# Quoted text

# # # # #

I’m not sure the counterexample given here works as stated. What follows is my attempt to go through details. (I still thing SIA is doing something wrong and is unlikely to work, but it is important to get the details right to be sure.)
As I understood it, the problem was as follows. (Most of this is just re-wording of things you said in the post.)
We wanted to design SIA such that if there is an optimal heuristic for a quickly computable sub-sequence of E, then it would learn to apply that heuristic to those problems. In particular, if the Benford sentences are embedded in a larger sequence such as L, it should use Benford probabilities on that subset.
SIA fails to achieve this sub-sequence optimality because the “objective function” is not decoupled: Bayesian updating “incentivizes” a high joint score, not a high score on individual questions. In particular the program “wants” to condition on its getting all previous questions in sequence correct.
As we’ve discussed extensively in person, this incentive gives an advantage to programs which answer with 1s and 0s deterministically rather than probabilistically. (The stochastic Turing machines will learn to act like deterministic TMs.) The programs want badly to be able to remember their previous answers, to be able to update on them. They can do this by using extra bits in their description length to “memorize” answers, rather than generating answers stochastically. This is worthwhile for the programs even as we make program-description bits more expensive (using RTM(3) rather than RTM(1)), because a memorized logical fact can be used to get correct answers on so many future logical facts. In effect, giving 0s and 1s rather than stochastic answers is such a good strategy that we cannot incentivize programs out of this behavior (without totally washing out the effect of learning).

# # # # #

# The data

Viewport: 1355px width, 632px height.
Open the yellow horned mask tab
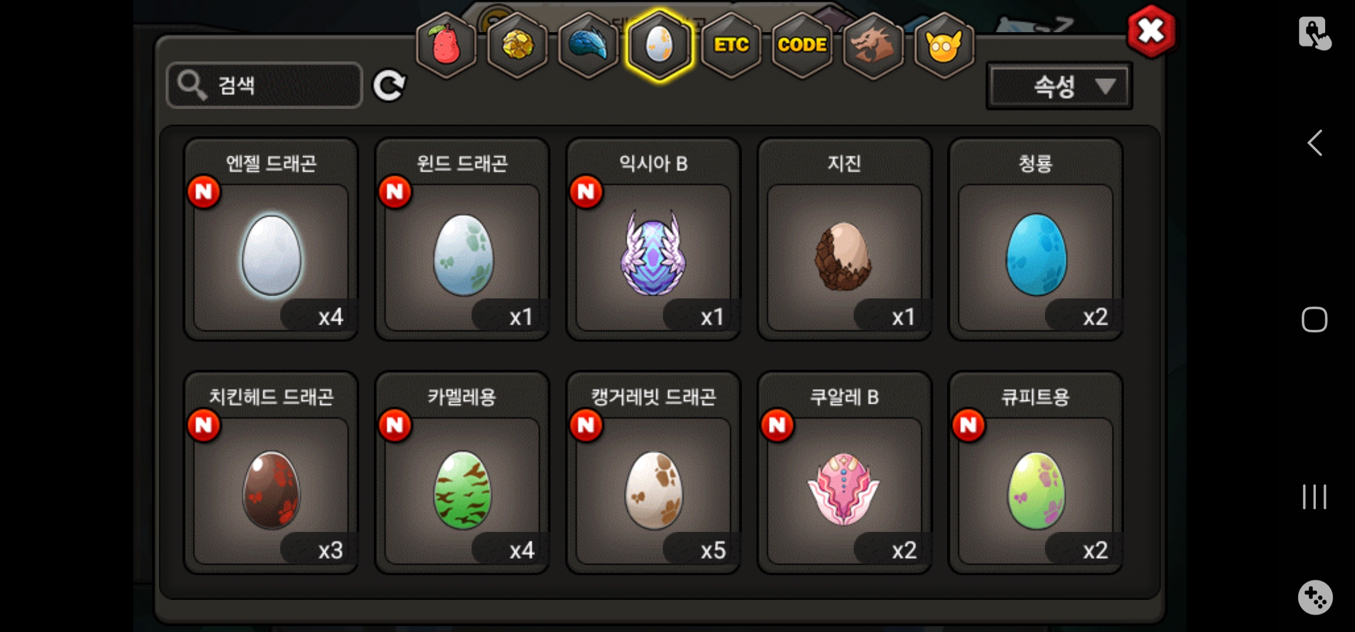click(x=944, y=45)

# # # # #

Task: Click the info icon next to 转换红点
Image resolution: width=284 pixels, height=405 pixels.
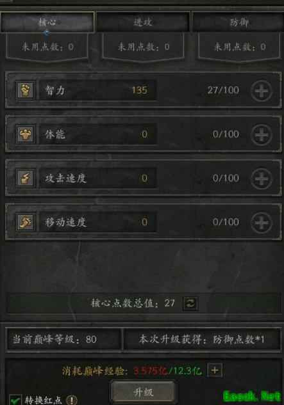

# # # # #

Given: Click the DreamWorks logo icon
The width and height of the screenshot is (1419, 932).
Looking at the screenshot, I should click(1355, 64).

# # # # #

# Set problem 1
Extract the entire comment about SIA word for word.
# Set problem 2
Put the rows between the line holding "Task: Click the info icon next to 转换红点" and the line holding "Image resolution: width=284", inclusive, into a numbered list, omitting any blank lines.

# Finished answer 1
I’m not sure the counterexample given here works as stated. What follows is my attempt to go through details. (I still thing SIA is doing something wrong and is unlikely to work, but it is important to get the details right to be sure.)
As I understood it, the problem was as follows. (Most of this is just re-wording of things you said in the post.)
We wanted to design SIA such that if there is an optimal heuristic for a quickly computable sub-sequence of E, then it would learn to apply that heuristic to those problems. In particular, if the Benford sentences are embedded in a larger sequence such as L, it should use Benford probabilities on that subset.
SIA fails to achieve this sub-sequence optimality because the “objective function” is not decoupled: Bayesian updating “incentivizes” a high joint score, not a high score on individual questions. In particular the program “wants” to condition on its getting all previous questions in sequence correct.
As we’ve discussed extensively in person, this incentive gives an advantage to programs which answer with 1s and 0s deterministically rather than probabilistically. (The stochastic Turing machines will learn to act like deterministic TMs.) The programs want badly to be able to remember their previous answers, to be able to update on them. They can do this by using extra bits in their description length to “memorize” answers, rather than generating answers stochastically. This is worthwhile for the programs even as we make program-description bits more expensive (using RTM(3) rather than RTM(1)), because a memorized logical fact can be used to get correct answers on so many future logical facts. In effect, giving 0s and 1s rather than stochastic answers is such a good strategy that we cannot incentivize programs out of this behavior (without totally washing out the effect of learning).

# Finished answer 2
1. Task: Click the info icon next to 转换红点
2. Image resolution: width=284 pixels, height=405 pixels.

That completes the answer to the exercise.